_WORK INSTRUCTIONS_: Within the material below, transcribe exactly the lines from the one holding "025-65-98 (88, 1747)" through the one holding "ТАРИФЫ (82, 266)", keeping both ends and skipping the rest.

_DATA FOR THIS EXERCISE_:
--- START ---

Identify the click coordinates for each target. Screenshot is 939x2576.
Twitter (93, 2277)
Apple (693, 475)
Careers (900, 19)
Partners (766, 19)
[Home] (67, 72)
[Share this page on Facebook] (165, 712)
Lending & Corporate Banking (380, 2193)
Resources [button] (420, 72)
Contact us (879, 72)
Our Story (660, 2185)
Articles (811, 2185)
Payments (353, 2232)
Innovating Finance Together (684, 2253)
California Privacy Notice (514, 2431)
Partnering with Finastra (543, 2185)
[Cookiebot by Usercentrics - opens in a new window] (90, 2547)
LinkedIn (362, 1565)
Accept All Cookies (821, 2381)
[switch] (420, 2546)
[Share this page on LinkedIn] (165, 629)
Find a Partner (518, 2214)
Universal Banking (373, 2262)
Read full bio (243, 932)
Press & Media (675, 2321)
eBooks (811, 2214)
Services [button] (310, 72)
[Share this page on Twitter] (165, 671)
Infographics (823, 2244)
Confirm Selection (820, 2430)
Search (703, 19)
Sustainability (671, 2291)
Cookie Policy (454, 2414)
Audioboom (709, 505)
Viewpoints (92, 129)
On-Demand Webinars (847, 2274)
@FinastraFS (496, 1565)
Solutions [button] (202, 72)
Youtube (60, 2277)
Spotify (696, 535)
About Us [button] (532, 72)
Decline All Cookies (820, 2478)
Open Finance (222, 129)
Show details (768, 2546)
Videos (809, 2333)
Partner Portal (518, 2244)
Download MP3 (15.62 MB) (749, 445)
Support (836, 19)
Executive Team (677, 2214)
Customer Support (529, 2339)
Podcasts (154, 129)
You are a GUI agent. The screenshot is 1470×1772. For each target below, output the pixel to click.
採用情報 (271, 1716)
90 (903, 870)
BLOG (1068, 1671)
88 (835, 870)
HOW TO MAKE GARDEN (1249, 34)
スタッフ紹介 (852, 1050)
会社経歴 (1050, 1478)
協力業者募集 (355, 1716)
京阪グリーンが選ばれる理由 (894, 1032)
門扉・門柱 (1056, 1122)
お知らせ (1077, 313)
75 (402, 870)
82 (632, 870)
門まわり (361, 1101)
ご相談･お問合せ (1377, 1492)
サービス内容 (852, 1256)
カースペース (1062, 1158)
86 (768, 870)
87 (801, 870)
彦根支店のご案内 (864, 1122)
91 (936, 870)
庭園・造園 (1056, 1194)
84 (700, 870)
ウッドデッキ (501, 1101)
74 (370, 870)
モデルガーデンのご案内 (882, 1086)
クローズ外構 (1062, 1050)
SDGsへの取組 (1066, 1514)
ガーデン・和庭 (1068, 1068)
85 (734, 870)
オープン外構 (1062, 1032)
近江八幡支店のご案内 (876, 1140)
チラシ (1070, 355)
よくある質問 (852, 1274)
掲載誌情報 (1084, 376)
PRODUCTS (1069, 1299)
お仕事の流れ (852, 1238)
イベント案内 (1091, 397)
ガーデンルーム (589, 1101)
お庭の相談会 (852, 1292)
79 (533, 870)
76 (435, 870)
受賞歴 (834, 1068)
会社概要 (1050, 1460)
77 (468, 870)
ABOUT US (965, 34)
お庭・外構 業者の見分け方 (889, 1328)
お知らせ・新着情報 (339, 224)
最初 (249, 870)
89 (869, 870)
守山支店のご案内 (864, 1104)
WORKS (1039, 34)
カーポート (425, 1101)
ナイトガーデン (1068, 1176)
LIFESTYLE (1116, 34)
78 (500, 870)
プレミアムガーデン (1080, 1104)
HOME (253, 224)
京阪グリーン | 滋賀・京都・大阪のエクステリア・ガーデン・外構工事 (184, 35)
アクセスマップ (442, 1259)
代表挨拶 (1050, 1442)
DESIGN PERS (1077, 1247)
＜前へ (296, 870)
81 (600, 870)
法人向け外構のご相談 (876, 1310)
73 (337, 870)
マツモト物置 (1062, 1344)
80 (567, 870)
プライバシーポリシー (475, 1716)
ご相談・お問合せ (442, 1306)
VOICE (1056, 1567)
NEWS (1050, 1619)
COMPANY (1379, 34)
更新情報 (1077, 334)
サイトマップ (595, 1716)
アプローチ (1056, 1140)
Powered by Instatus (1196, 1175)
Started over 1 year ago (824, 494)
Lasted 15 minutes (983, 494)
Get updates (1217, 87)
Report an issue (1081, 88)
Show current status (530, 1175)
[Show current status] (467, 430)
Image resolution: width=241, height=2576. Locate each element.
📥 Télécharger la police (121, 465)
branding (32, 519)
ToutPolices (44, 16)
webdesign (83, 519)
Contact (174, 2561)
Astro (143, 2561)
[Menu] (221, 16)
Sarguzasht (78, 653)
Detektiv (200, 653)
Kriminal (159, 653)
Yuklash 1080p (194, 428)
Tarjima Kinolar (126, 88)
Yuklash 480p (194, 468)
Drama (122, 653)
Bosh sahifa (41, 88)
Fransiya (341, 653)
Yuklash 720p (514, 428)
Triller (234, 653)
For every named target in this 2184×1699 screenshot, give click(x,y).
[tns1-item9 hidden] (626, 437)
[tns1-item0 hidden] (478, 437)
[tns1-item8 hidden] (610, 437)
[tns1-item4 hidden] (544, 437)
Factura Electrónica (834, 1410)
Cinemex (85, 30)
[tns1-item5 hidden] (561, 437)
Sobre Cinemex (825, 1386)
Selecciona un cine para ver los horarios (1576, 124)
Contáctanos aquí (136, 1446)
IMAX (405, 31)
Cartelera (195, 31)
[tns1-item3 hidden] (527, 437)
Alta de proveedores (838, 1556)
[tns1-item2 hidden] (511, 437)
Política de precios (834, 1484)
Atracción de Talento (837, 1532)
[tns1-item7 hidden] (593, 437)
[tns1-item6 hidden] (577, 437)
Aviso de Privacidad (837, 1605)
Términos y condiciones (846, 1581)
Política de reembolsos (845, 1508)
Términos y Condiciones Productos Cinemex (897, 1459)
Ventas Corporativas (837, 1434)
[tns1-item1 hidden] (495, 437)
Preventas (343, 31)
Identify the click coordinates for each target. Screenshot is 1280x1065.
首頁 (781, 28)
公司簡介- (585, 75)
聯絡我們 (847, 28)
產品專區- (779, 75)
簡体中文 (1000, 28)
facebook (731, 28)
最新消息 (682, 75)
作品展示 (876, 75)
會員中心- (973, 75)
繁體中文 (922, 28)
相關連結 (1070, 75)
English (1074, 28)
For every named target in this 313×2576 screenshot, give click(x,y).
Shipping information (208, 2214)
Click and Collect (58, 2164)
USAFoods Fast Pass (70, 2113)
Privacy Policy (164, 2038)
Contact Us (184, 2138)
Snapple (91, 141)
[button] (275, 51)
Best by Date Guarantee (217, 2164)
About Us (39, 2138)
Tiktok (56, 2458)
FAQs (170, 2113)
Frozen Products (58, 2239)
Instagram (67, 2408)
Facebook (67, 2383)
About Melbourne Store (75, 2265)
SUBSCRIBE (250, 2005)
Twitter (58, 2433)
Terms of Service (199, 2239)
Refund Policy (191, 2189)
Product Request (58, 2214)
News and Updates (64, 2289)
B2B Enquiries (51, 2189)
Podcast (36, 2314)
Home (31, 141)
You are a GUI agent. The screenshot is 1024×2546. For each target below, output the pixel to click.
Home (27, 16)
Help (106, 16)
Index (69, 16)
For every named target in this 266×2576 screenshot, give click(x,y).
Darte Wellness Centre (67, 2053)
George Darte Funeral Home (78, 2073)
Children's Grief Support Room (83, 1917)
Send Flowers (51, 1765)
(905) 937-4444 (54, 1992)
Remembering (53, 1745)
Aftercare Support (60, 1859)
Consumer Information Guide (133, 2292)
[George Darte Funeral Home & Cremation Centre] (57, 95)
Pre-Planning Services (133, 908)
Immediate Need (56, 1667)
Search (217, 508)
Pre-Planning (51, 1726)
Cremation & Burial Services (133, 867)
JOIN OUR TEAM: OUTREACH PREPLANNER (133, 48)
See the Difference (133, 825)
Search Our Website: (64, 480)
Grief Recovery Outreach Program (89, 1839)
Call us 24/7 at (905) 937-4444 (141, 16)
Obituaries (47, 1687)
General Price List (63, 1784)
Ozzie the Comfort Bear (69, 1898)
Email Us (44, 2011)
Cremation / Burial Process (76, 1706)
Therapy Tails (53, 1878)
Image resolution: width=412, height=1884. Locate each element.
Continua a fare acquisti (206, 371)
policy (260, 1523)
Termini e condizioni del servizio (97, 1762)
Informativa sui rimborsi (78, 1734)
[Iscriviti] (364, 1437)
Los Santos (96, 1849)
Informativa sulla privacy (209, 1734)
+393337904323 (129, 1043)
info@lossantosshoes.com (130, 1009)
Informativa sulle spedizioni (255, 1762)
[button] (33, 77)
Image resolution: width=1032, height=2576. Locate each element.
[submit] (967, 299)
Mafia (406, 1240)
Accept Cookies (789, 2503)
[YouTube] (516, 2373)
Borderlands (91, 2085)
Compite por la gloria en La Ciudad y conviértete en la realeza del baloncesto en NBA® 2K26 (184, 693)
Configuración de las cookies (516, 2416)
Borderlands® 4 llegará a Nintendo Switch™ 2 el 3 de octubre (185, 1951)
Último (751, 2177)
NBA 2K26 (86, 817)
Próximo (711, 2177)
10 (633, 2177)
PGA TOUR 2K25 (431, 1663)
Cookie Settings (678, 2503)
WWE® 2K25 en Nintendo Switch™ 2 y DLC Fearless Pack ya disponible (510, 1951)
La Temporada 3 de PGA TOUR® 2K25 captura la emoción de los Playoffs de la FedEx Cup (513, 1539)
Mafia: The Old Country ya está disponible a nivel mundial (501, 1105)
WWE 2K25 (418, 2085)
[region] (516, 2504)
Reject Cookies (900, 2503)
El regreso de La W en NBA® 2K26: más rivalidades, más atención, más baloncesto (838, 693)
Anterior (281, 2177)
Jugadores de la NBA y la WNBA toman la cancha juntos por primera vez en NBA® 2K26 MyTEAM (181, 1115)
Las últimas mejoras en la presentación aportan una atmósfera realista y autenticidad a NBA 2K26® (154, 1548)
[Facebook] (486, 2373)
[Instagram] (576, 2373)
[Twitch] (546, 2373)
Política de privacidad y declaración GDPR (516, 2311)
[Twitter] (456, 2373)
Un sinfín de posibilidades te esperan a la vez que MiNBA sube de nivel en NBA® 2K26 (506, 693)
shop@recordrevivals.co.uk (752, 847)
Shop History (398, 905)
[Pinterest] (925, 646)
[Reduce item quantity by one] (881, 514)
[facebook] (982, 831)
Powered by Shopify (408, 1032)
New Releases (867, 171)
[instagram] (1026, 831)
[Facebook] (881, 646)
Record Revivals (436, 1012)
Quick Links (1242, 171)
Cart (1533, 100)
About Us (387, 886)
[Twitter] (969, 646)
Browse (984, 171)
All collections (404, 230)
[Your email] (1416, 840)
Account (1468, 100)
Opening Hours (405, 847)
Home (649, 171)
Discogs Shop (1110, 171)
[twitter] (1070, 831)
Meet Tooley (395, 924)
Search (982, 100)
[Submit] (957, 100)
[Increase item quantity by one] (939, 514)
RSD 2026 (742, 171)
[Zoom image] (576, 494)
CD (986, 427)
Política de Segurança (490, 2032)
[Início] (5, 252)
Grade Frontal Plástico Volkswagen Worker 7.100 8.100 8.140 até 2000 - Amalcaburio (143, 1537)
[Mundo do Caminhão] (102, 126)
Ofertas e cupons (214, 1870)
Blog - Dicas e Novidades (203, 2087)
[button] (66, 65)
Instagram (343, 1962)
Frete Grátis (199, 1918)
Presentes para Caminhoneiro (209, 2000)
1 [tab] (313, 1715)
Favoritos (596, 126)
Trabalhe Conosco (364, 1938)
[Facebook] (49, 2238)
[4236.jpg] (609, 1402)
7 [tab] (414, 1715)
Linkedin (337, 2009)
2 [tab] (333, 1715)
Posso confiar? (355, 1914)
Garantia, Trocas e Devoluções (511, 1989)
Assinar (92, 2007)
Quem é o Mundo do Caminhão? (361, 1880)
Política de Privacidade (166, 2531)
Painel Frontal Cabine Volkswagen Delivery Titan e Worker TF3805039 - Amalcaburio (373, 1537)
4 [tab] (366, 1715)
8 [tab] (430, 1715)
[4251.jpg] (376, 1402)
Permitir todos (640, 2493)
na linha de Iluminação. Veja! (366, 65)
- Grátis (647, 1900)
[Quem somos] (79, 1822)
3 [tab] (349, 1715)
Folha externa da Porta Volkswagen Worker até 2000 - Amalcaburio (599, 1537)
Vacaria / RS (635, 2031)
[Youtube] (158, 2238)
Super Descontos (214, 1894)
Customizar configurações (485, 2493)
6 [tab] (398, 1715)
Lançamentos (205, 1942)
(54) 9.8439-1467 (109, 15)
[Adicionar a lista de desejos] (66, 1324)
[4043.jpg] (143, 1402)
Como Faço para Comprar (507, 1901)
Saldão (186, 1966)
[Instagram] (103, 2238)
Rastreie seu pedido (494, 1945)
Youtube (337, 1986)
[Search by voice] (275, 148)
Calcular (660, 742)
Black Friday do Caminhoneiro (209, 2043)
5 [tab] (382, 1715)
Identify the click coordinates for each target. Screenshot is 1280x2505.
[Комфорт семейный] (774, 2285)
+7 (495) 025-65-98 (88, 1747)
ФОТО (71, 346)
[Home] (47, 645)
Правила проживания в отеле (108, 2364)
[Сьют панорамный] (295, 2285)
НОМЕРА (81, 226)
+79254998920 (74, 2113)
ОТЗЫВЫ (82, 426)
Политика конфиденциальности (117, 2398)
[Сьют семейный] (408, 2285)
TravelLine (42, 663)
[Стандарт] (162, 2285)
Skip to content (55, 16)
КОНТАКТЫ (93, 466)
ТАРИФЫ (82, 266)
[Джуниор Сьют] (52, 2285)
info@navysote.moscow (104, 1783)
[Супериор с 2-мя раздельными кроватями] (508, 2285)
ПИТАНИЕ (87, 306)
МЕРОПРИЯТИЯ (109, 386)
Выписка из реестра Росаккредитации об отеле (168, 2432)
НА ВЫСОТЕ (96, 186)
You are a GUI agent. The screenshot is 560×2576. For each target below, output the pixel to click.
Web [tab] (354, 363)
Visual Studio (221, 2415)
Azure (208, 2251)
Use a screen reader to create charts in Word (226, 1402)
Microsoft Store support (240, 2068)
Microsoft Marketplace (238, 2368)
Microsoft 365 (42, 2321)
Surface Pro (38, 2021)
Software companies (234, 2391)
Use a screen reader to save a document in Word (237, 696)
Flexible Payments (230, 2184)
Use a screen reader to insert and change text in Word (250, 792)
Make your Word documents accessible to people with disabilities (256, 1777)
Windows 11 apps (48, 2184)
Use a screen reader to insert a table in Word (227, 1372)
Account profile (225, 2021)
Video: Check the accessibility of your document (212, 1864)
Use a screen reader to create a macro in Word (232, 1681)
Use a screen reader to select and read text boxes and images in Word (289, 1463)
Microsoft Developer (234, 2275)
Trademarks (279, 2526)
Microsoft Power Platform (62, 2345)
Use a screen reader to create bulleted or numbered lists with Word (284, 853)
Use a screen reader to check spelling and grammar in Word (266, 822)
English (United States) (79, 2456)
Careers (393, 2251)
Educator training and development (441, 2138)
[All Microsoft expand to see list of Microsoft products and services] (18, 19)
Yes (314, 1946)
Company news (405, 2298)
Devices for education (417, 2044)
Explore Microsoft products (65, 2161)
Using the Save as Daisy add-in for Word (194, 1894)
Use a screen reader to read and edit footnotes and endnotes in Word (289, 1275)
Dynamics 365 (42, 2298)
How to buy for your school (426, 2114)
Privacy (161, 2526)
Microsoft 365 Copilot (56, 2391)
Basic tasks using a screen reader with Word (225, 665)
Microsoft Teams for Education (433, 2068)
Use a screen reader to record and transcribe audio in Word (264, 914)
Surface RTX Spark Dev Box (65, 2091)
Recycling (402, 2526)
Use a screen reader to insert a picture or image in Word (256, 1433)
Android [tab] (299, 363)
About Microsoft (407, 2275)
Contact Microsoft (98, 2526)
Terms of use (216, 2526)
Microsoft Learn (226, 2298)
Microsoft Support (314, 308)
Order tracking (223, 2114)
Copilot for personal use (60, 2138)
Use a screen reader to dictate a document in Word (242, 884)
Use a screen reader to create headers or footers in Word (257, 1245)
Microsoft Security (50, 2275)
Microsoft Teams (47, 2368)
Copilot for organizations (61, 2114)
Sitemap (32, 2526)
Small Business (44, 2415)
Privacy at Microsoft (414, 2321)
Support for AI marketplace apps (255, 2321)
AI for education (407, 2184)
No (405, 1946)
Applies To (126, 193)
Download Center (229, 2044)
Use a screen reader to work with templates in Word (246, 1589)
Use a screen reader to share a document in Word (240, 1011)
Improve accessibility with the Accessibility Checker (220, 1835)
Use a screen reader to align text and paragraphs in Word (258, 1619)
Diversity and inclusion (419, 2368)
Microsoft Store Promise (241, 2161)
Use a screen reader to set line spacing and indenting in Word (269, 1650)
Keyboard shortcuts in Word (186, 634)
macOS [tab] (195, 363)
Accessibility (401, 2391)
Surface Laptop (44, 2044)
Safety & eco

--- END ---

_ANSWER BOX_:
+7 (495) 025-65-98 (88, 1747)
ФОТО (71, 346)
[Home] (47, 645)
Правила проживания в отеле (108, 2364)
[Сьют панорамный] (295, 2285)
НОМЕРА (81, 226)
+79254998920 (74, 2113)
ОТЗЫВЫ (82, 426)
Политика конфиденциальности (117, 2398)
[Сьют семейный] (408, 2285)
TravelLine (42, 663)
[Стандарт] (162, 2285)
Skip to content (55, 16)
КОНТАКТЫ (93, 466)
ТАРИФЫ (82, 266)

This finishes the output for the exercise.